For me agile is not an unknown concept so when you talked about “blurred roles” it got my serious attention because I see this in my real life also as a problem. If communication comes from all directions to de developers (front end or backend) they get an information overload and we need a leader indeed.
But how will we put that leader inside that concept without ruining the concept itself and without ending in chaos.
Can you explain what your vision is to solve that problem ? Where would you put that leader en how would that affect communication ?
thnx, keep up the good work, I really love the videos
I little bit of feedback here. You started the video with the words that you’re gone talk about Agile…but you never explained what is Agile all about. Is it a concept, is it a software, is it a method?
It’s far more easier for the student if this basics to be explained in the very beginning rather then not at all.

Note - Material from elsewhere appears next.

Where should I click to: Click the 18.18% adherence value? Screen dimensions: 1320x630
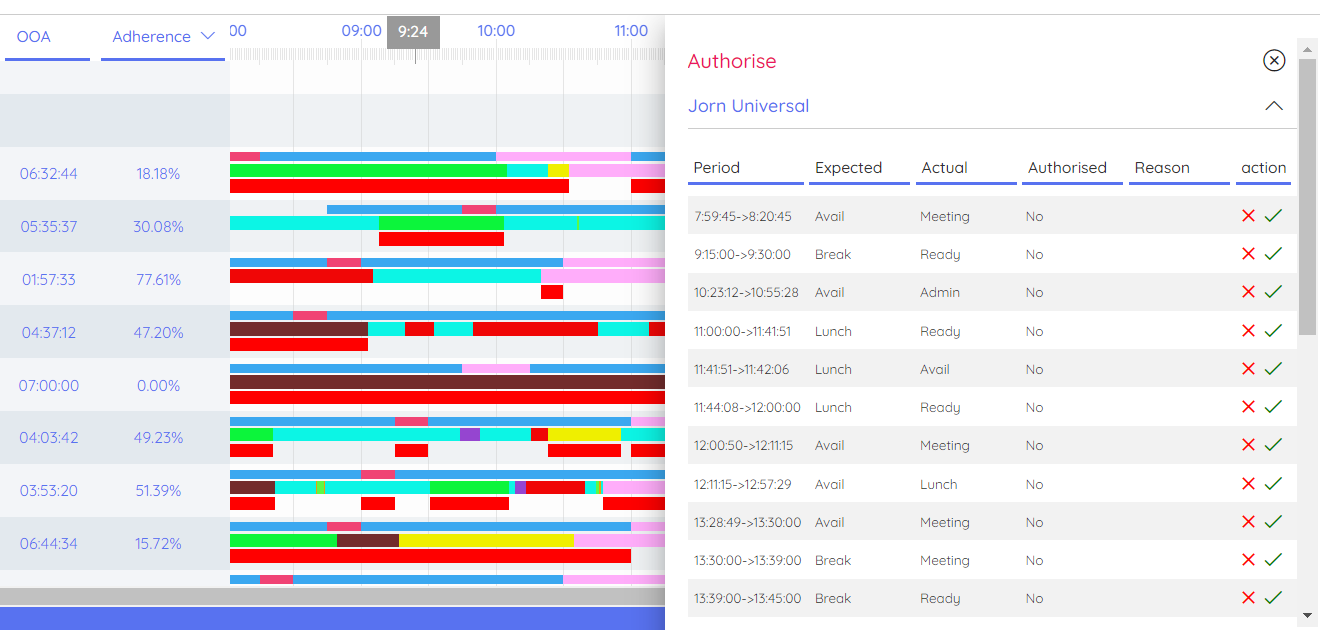[158, 174]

Hi. Maybe this is off topic but I’m gonna ask anyway. I have a question about leadership. Let’s say you are in a team and the leader in the team is not so good at being a leader. What is the best solution for it? Thanks for any answer.
Hi. That does not sound like an Ideal situation too be in…
My experiance is to try to do my best for the business, but it depends on the leader, the business, and the hole situation around the problems you have with the leader. Why is he not a good leader? Is it only you who think this, If management thinks he does a good job, I have one advise. Start applying for work somewhere else, because it’s usually not worth the hassle to try to change the situation.
That’s what i think, but again, your answer is very general and hard to give a presise answer to you.
Hey you make a good point there. I guess it adds up more to the situation and everything around it. Thanks for your answer.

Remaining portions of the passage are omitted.